I'm very interested in what your opinion is on this. Particularly, do you think this would have an impact on the CTGAN loss function? Is there, currently, an easy way to mimic the idea of CTAB-GAN, using just the SDV package? Would the implementation of this mixed-encoder be a valuable addition to the SDV ecosystem?
Kind regards, Wilco
Hi @wilcovanvorstenbosch, thanks for providing an explanation and linking the paper. Very interesting topic!
It seems like "mixed type data" is referring not so much to the type (int, float, etc.) of the data, but rather the groups that it can represent. For example, in the outstanding debt column you mention:
- a
0value itself could be considered as one type of data (a category representing no debt) - any other value is a different type (a numerical value representing some debt)
I'd like to note that SDV is designed to handle mixed type data specifically when it comes to missing values (nulls). For example, the FloatFormatter has provisions to handle nulls as a special category while dealing with non-null values separately. You can even supply missing_value_generation='from_column' for even higher synthetic data quality.
One quick test you can do: In your loans dataset, what happens if you replace the exact 0 values of outstanding debt to missing values instead? I suspect your synthetic data quality may improve quite a bit because SDV recognizes this type of mixed data.
import numpy as np
# replace the exact 0 values with missing values
real_data_copy = real_data.copy()
real_data_copy['outstanding_debt'] = real_data_copy['outstanding_debt'].replace(0.0, np.nan)
# now run the data with missing values through your synthesizer
synthesizer = GaussianCopulaSynthesizer(metadata)
synthesizer.fit(real_data_copy)
synthetic_data = synthesizer.sample(num_rows=len(real_data_copy))

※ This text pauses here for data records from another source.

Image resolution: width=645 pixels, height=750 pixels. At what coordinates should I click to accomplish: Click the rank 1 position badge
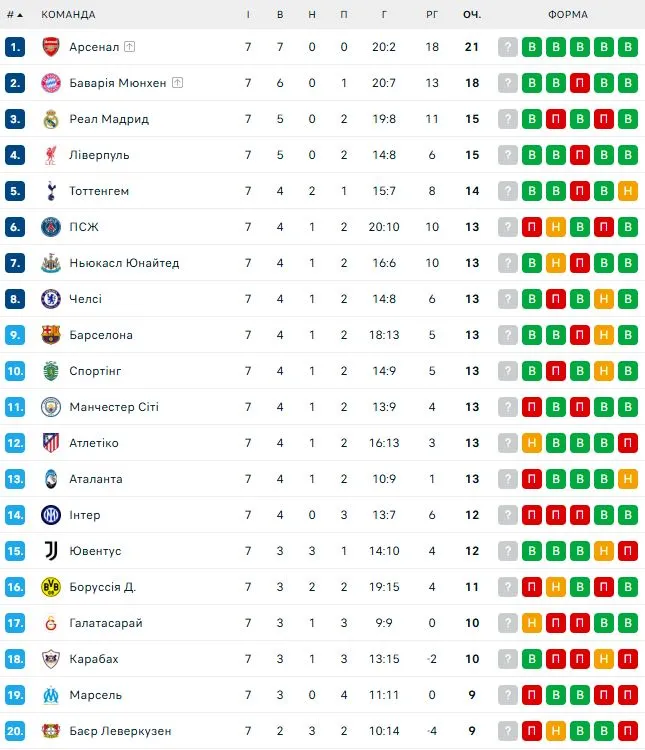(15, 47)
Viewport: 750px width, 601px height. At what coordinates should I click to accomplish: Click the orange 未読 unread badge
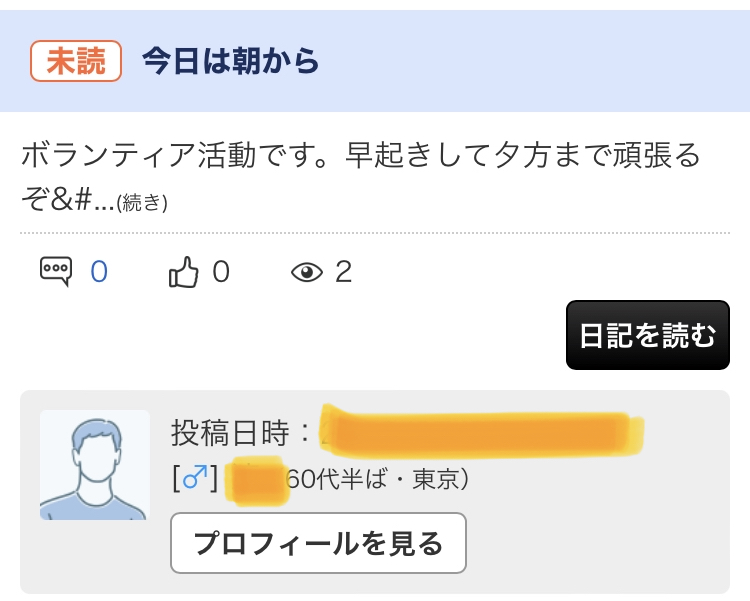[76, 61]
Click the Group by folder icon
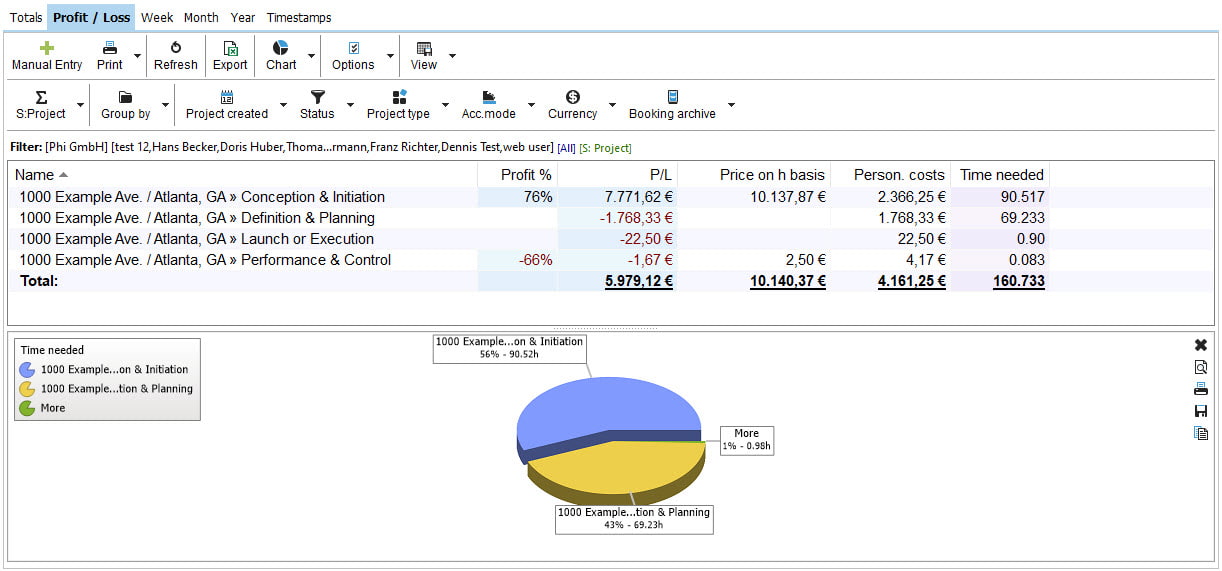Viewport: 1222px width, 571px height. coord(125,97)
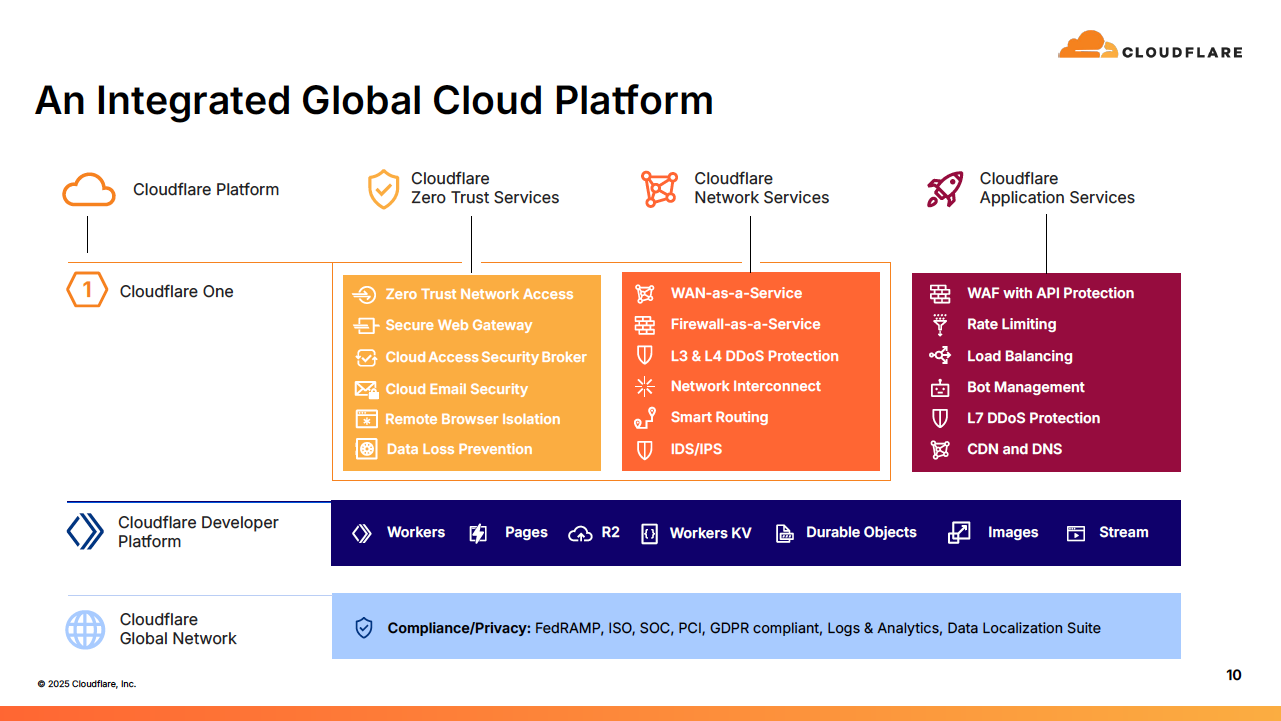Click the Secure Web Gateway envelope icon
The width and height of the screenshot is (1281, 721).
[x=365, y=325]
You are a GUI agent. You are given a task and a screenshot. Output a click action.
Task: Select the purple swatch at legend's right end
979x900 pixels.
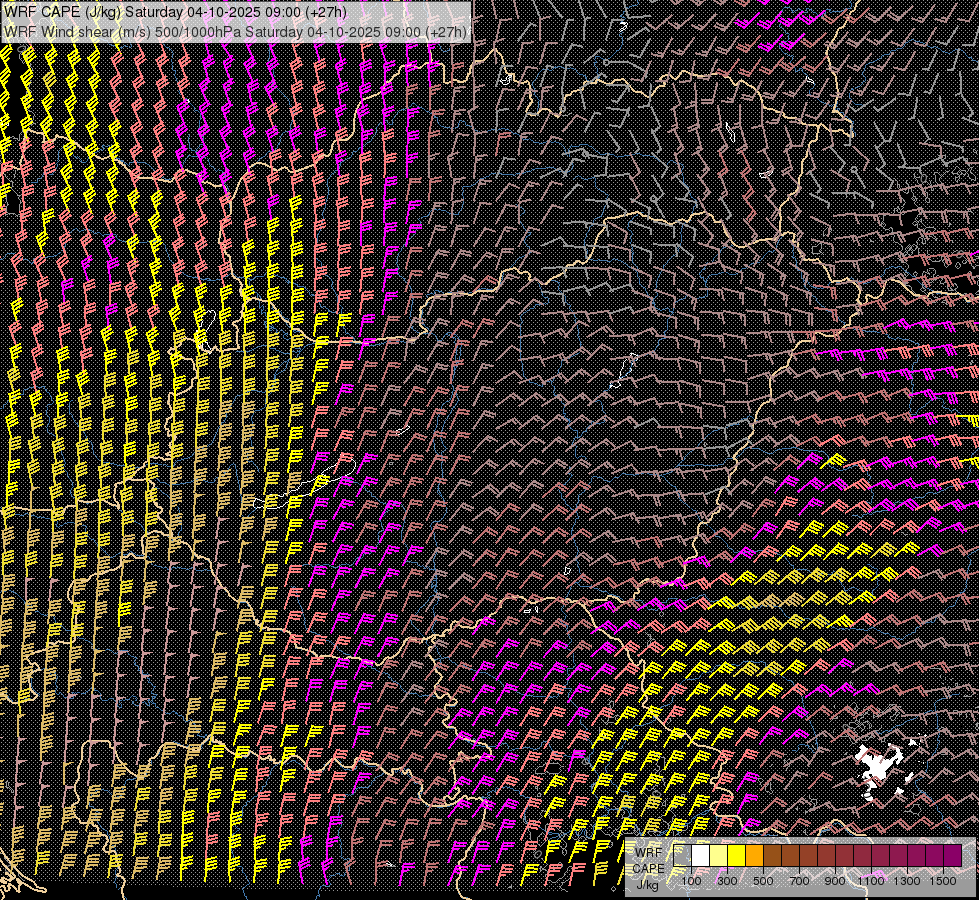tap(952, 855)
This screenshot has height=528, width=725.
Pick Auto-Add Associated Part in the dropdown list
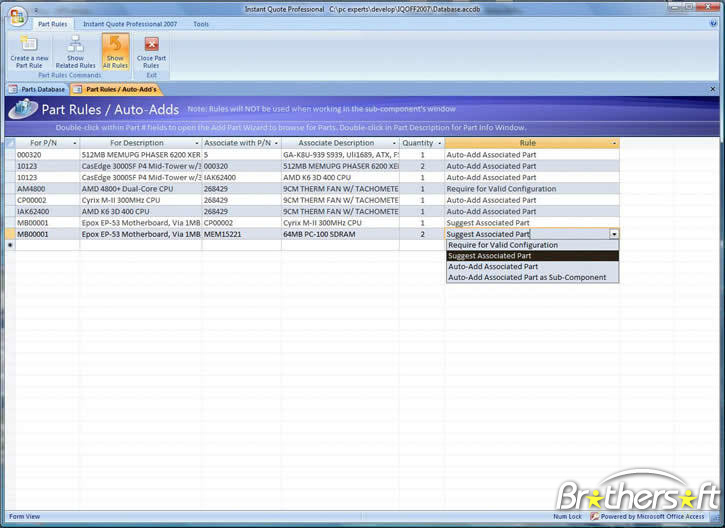(x=493, y=267)
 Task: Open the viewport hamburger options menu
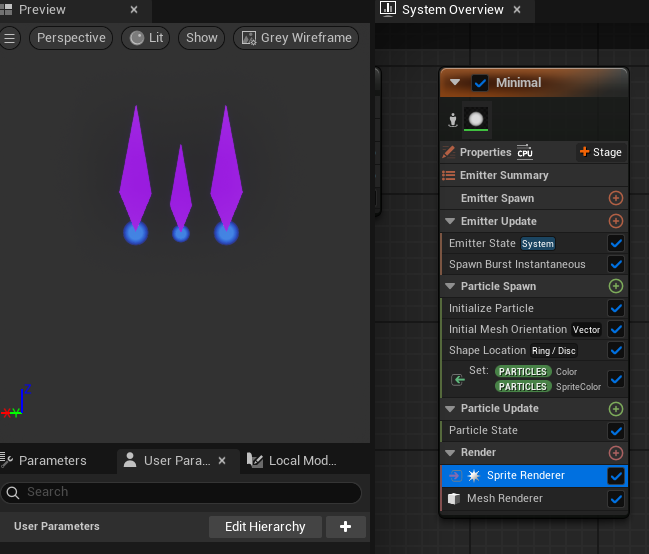(x=10, y=38)
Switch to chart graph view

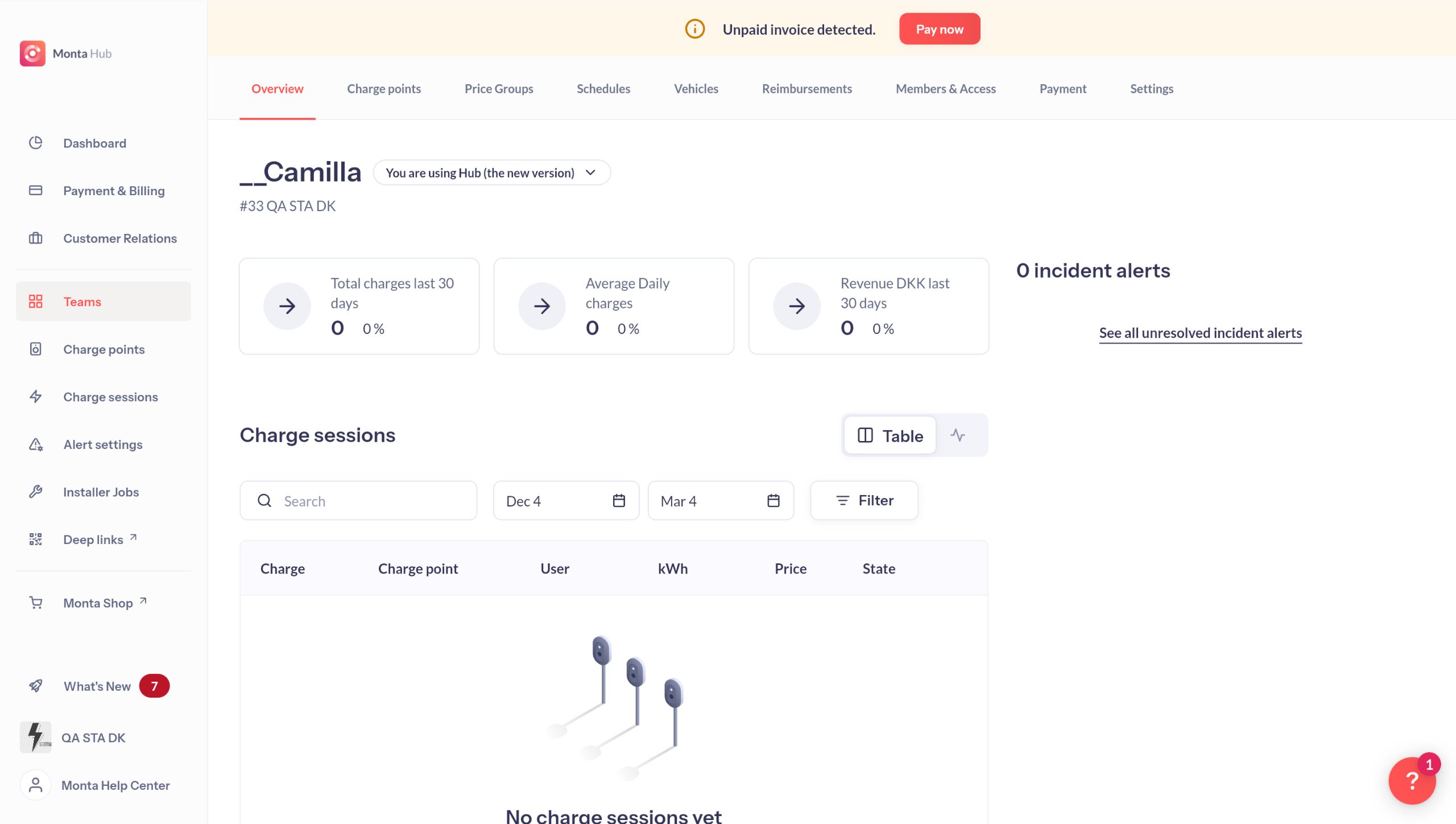(x=958, y=436)
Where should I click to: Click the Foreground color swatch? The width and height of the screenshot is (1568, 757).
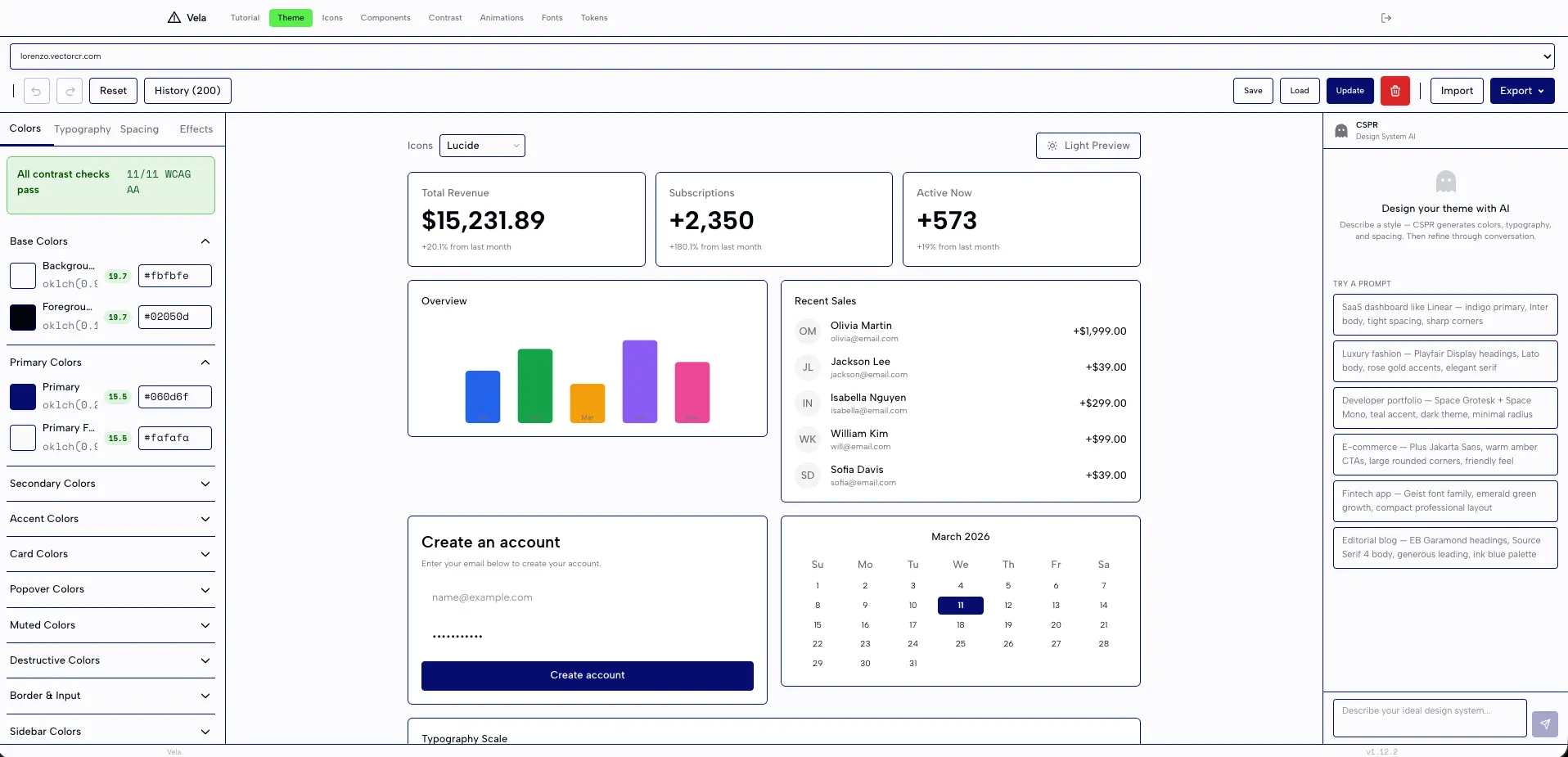click(23, 317)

# now convert the synthesized missing values back to 0.0 values
synthetic_data['oustanding_debt'] = synthetic_data['outstanding_debt'].replace(np.nan, 0.0)
If this does end up working out, it would make for a very interesting feature to RDT. Even better if the RDT could proactively identify that 0 is a separate type than the others.
Hey @npatki,
That is indeed what I meant. It's not a different dtype, but a similar idea as 'from_column', albeit with a different solution. I expect the same, performance-wise!
Notice that the paper describes using a gaussian mixture model. But in case of RDT, considering users are used to the 'from_column' attribute, I think it would be valuable to create a similar mechanism for dealing with pure 0's, or any other value defined by the user.
If you know any way to easily implement this myself, let me know :)
Kind regards, Wilco
Hi @wilcovanvorstenbosch, yes we're definitely on the same page.
the paper describes using a gaussian mixture model
The ClusterBasedNormalizer RDT does use Bayesian GMMs to create clusters. This might be something to try too. However, we'd be reliant on the GMM understanding that exactly 0 belongs to a cluster.
If you know any way to easily implement this myself, let me know :)
As a workaround, were you able to follow the code snippet I provided in my previous reply? Here, I am showing how to replace your 0 values with missing values (NaNs) for the purposes of using SDV. You can replace 0 with any other constant value that you have.
I'm moving this into the RDT library since it's ultimately an RDT feature request (that would be used with CTGAN). Will keep this open as a feature request. We can use it to track any solutions/updates.